Monitoring and Metrics (Prometheus)¶

Structured Logging (JSON + Context)¶

Framework: structlog with stdlib handlers; JSON in production, colored console in development.
Context propagation via contextvars: correlation_id, session_id, ticker, user, agent_name, tool/vendor metadata.
Rotation: size-based by default (MARICUSCO_LOG_MAX_BYTES=10MB, MARICUSCO_LOG_BACKUP_COUNT=5). File logging is off by default; enable with MARICUSCO_LOG_FILE_ENABLED=true.
Docker parity: docker-compose.yml uses json-file with max-size: 10m, max-file: 5 to match app rotation.
Retention: optional cleanup of rotated files older than MARICUSCO_LOG_RETENTION_DAYS (days).
Formats:
JSON (prod): machine-readable for aggregation.
Human-readable (dev): MARICUSCO_LOG_FORMAT=human-readable.

Example (JSON):

{
  "event": "agent_execution_start",
  "logger": "maricusco.orchestration.trading_graph",
  "level": "info",
  "timestamp": "2025-12-10T12:30:00.000Z",
  "correlation_id": "corr_abc123",
  "session_id": "sess_789",
  "ticker": "AAPL",
  "user": "user-abc"
}

Config (env):
MARICUSCO_LOG_LEVEL (default: INFO)
MARICUSCO_LOG_FORMAT (json | human-readable, default: json)
MARICUSCO_LOG_CONSOLE (default: true)
MARICUSCO_LOG_FILE_ENABLED (default: false)
MARICUSCO_LOG_FILE (path; default: maricusco/logs/maricusco.log)
MARICUSCO_LOG_MAX_BYTES (default: 10485760 = 10MB)
MARICUSCO_LOG_BACKUP_COUNT (default: 5)
MARICUSCO_LOG_RETENTION_DAYS (default: 30; remove rotated files older than N days)
MARICUSCO_LOG_ROTATION (size | time, default: size)

Usage examples:

from maricusco.utils.logging import get_logger, log_context, bind_context

log = get_logger(__name__)

# Ad-hoc scope
with log_context(correlation_id="abc", session_id="sess-1", ticker="AAPL"):
    log.info("analysis_start", agent="technical")

# Persistent binding
bind_context(agent_name="trader")
log.info("decision_ready", ticker="AAPL", action="HOLD")
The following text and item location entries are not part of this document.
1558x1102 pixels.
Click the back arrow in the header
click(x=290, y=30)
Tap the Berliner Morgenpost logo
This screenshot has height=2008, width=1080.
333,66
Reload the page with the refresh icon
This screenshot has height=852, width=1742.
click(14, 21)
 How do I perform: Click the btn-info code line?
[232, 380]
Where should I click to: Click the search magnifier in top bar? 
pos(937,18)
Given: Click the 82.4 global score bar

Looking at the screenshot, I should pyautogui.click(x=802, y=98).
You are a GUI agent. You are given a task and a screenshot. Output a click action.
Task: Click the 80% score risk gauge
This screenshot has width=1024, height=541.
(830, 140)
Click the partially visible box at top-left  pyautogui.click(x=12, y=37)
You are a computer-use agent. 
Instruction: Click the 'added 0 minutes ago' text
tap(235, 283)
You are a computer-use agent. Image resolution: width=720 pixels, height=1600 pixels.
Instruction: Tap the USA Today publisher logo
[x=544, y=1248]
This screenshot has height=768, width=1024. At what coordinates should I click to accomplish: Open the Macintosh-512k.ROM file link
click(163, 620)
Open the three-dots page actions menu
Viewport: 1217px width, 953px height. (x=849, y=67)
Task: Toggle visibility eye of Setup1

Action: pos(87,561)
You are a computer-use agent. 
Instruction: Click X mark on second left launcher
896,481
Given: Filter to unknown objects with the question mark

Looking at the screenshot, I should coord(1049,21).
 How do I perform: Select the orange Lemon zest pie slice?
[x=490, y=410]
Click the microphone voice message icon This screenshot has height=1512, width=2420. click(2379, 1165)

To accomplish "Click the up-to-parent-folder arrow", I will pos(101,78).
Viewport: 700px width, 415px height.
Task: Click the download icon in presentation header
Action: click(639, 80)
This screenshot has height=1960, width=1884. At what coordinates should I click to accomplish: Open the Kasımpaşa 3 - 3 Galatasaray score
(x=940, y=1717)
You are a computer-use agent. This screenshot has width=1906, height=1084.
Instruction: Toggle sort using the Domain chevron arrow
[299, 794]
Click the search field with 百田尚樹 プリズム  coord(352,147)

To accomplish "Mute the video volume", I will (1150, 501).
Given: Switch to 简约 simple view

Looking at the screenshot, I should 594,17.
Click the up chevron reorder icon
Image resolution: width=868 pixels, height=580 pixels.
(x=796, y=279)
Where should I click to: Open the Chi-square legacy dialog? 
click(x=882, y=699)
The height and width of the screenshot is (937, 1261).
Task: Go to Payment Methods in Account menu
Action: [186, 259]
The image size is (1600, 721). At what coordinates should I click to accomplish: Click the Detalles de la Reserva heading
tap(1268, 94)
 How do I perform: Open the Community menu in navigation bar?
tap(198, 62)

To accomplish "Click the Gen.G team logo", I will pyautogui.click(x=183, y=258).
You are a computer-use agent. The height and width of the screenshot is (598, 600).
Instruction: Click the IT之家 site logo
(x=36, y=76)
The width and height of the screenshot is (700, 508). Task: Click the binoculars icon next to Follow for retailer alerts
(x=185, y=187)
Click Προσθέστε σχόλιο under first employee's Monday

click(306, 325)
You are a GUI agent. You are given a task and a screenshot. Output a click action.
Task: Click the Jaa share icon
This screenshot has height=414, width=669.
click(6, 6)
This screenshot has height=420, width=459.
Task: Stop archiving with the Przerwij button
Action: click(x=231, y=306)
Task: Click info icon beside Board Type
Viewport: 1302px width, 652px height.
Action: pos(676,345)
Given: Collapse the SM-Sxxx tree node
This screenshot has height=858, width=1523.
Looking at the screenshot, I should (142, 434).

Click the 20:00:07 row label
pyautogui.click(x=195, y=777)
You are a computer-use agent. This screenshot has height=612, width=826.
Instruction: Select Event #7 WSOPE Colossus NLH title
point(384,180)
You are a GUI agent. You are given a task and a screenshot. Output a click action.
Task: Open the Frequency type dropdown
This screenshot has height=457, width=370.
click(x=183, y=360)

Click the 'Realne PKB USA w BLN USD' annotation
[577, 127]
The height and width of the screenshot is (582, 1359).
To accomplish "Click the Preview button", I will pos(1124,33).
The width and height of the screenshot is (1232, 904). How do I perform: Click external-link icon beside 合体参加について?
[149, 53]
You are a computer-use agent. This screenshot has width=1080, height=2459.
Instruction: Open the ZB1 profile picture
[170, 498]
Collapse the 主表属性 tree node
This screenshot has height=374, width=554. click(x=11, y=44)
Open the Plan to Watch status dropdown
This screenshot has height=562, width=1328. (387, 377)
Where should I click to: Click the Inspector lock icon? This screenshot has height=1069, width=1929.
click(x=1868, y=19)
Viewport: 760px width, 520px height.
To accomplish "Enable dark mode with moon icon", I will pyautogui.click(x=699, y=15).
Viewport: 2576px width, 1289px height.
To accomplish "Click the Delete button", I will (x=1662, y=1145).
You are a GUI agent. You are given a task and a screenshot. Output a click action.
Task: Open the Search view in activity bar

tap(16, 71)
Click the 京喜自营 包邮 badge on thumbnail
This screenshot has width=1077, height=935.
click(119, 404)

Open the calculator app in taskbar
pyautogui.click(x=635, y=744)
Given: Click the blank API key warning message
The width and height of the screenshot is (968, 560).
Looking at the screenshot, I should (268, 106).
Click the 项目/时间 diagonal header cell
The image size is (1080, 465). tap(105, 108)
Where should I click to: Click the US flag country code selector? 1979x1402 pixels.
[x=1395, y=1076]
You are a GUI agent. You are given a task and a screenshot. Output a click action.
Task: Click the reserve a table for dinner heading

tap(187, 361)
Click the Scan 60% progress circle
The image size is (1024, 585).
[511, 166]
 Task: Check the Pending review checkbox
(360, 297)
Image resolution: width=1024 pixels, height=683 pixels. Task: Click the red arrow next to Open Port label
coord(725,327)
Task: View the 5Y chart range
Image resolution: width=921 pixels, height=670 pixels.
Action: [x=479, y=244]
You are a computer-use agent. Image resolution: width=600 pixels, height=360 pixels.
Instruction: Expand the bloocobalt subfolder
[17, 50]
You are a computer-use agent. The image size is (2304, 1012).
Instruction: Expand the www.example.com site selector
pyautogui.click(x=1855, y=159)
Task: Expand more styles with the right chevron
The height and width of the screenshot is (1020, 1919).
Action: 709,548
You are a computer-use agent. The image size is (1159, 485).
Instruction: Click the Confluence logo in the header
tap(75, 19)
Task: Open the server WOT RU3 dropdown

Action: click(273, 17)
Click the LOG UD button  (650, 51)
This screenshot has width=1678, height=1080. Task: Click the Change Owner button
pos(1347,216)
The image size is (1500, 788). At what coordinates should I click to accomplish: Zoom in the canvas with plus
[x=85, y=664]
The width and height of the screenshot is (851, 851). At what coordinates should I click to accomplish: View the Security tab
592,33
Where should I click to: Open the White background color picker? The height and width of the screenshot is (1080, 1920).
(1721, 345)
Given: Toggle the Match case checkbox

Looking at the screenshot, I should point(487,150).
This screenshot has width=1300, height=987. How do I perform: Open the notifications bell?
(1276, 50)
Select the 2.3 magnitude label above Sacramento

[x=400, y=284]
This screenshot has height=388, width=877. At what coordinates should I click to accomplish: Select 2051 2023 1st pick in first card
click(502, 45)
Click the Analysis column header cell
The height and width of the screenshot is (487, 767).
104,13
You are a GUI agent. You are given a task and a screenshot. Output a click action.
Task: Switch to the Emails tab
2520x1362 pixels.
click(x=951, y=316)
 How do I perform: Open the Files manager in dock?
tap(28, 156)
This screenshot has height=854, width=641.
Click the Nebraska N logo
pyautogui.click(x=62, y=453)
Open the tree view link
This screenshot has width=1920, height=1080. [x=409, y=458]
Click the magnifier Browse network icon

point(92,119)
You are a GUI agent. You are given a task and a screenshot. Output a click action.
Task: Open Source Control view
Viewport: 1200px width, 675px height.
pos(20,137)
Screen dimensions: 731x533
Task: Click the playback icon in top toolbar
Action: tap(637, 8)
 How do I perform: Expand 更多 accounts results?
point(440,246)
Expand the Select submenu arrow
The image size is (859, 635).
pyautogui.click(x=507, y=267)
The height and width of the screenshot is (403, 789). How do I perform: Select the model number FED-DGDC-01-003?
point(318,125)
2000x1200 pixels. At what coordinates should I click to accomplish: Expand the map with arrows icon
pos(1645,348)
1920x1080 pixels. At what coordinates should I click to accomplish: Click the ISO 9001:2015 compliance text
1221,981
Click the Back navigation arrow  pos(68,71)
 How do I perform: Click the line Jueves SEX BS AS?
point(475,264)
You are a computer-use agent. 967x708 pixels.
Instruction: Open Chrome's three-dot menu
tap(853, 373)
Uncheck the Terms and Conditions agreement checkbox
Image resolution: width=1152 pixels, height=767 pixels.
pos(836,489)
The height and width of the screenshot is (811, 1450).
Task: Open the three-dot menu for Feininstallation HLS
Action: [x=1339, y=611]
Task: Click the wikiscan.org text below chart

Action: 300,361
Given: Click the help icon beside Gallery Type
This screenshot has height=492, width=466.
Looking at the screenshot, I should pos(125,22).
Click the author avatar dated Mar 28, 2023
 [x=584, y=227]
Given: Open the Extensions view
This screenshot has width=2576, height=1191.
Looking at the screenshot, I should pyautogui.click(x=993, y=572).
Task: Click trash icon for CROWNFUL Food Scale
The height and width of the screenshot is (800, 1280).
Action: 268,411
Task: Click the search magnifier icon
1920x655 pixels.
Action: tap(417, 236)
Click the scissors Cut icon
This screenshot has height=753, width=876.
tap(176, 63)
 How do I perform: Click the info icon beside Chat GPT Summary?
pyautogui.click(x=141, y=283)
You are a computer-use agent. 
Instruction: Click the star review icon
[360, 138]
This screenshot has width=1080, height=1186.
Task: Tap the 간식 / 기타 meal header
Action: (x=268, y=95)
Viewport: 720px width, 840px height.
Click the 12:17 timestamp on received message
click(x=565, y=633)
Querying JSON logs (example):

jq 'select(.correlation_id=="corr_abc123") | {event, level, ticker, session_id}' maricusco/logs/maricusco.log

Best practices:
Do not log secrets or payloads containing API keys.
Prefer structured fields over free-form strings.
Include correlation/session/ticker for traceability.
Keep file logging disabled in ephemeral/containerized environments unless needed.

Architecture Overview¶

Metrics emitted via prometheus_client in-process registry (maricusco.utils.metrics).
Metrics endpoint at /metrics (FastAPI router in maricusco/api/metrics.py); returns 503 when disabled, 500 on rendering errors.
Prometheus server (docker-compose prometheus service) scrapes app:8000/metrics every 15s by default.
Grafana can be pointed at Prometheus for dashboards and alerts.

Health Check Endpoint¶

Endpoint: FastAPI /health (configurable via MARICUSCO_HEALTHCHECK_PATH, default: /health).
Status codes: 200 when all required dependencies are healthy; 503 when any required dependency (PostgreSQL, Redis) is unhealthy. Optional dependencies and vendor checks are opt-in.

Response schema:

{
  "status": "healthy" | "unhealthy",
  "timestamp": "2025-12-09T10:48:54.066885Z",
  "dependencies": {
    "database": "healthy" | "unhealthy",
    "redis": "healthy" | "unhealthy",
    "data_vendors": "healthy" | "unhealthy" | "not_checked"
  },
  "errors": { "<dependency>": "<message>" }
}

Configuration:
Enable/disable: MARICUSCO_HEALTHCHECK_ENABLED (default: true).
Endpoint path: MARICUSCO_HEALTHCHECK_PATH (default: /health).
Dependency lists:
- Required dependencies: defaults to database, redis; override with MARICUSCO_HEALTHCHECK_REQUIRED_DEPENDENCIES (comma-separated; set to empty string to disable all required deps in local/dev).
- Optional dependencies: MARICUSCO_HEALTHCHECK_OPTIONAL_DEPENDENCIES (comma-separated).
- Vendor checks: toggle with MARICUSCO_HEALTHCHECK_VENDORS_ENABLED (default: false).
Timeouts:
- MARICUSCO_HEALTHCHECK_TIMEOUT_DEFAULT (default: 1.0)
- MARICUSCO_HEALTHCHECK_TIMEOUT_DATABASE (default: 1.0)
- MARICUSCO_HEALTHCHECK_TIMEOUT_REDIS (default: 1.0)
- MARICUSCO_HEALTHCHECK_TIMEOUT_VENDORS (default: 1.0)
Cache TTL: MARICUSCO_HEALTHCHECK_CACHE_TTL_SECONDS (default: 0.0 = no cache).

Metric Types and Names¶

Counters:
maricusco_api_calls_total — API calls by vendor/agent/operation.
maricusco_api_errors_total — API failures.
maricusco_api_rate_limit_hits_total — rate-limit events.
maricusco_events_total — domain events.
maricusco_errors_by_type_total — errors by exception type.
maricusco_retry_attempts_total — retry attempts.
maricusco_cache_hits_total, maricusco_cache_misses_total — cache outcomes.
Gauges:
maricusco_active_agents — active agent executions.
maricusco_queue_size — queue depth (wire to your queue if used).
maricusco_current_value — arbitrary numeric values (balances, positions, etc.).
Histograms:
maricusco_latency_seconds — external/internal step latency.
maricusco_execution_time_seconds — agent/orchestration execution time.
maricusco_request_duration_seconds — API/vendor request duration.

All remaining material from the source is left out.